Automatic subnetwork selection strategies include: uniformly at random (RandomSubnetMask
), by largest parameter magnitudes (LargestMagnitudeSubnetMask
), and by largest marginal parameter variances (LargestVarianceDiagLaplaceSubnetMask
and LargestVarianceSWAGSubnetMask
).
In addition to that, subnetworks can also be specified manually, by listing the names of either the model parameters (ParamNameSubnetMask
) or modules (ModuleNameSubnetMask
) to perform Laplace inference over.
Extendability
To extend the laplace package, new BaseLaplace
subclasses can be designed, for example,
Laplace with a block-diagonal Hessian structure.
One can also implement custom subnetwork selection strategies as new subclasses of SubnetMask
.
Alternatively, extending or integrating backends (subclasses of curvature.curvature
) allows to provide different Hessian
approximations to the Laplace approximations.
For example, currently the curvature.BackPackInterface
based on BackPACK and curvature.AsdlInterface
based on ASDL are available.
The AsdlInterface
provides a Kronecker factored empirical Fisher while the BackPackInterface
does not, and only the BackPackInterface
provides access to Hessian approximations
for a regression (MSELoss) loss function.
Example usage
Post-hoc prior precision tuning of diagonal LA
In the following example, a pre-trained model is loaded,
then the Laplace approximation is fit to the training data
(using a diagonal Hessian approximation over all parameters),
and the prior precision is optimized with cross-validation 'CV'
.
After that, the resulting LA is used for prediction with
the 'probit'
predictive for classification.
from laplace import Laplace
# Pre-trained model
model = load_map_model()
# User-specified LA flavor
la = Laplace(model, 'classification',
subset_of_weights='all',
hessian_structure='diag')
la.fit(train_loader)
la.optimize_prior_precision(method='CV', val_loader=val_loader)
# User-specified predictive approx.
pred = la(x, link_approx='probit')
Differentiating the log marginal likelihood w.r.t. hyperparameters
The marginal likelihood can be used for model selection [10] and is differentiable for continuous hyperparameters like the prior precision or observation noise. Here, we fit the library default, KFAC last-layer LA and differentiate the log marginal likelihood.

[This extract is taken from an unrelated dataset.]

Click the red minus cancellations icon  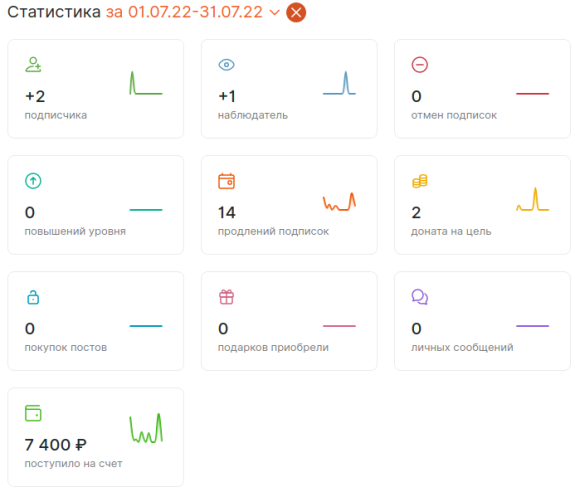pyautogui.click(x=420, y=65)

from laplace import Laplace
# Un- or pre-trained model
model = load_model()
# Default to recommended last-layer KFAC LA:
la = Laplace(model, likelihood='regression')
la.fit(train_loader)
# ML w.r.t. prior precision and observation noise
ml = la.log_marginal_likelihood(prior_prec, obs_noise)
ml.backward()
Applying the LA over only a subset of the model parameters
This example shows how to fit the Laplace approximation over only a subnetwork within a neural network (while keeping all other parameters fixed at their MAP estimates), as proposed in [11]. It also exemplifies different ways to specify the subnetwork to perform inference over.
from laplace import Laplace
# Pre-trained model
model = load_model()
# Examples of different ways to specify the subnetwork
# via indices of the vectorized model parameters
#
# Example 1: select the 128 parameters with the largest magnitude
from laplace.utils import LargestMagnitudeSubnetMask
subnetwork_mask = LargestMagnitudeSubnetMask(model, n_params_subnet=128)
subnetwork_indices = subnetwork_mask.select()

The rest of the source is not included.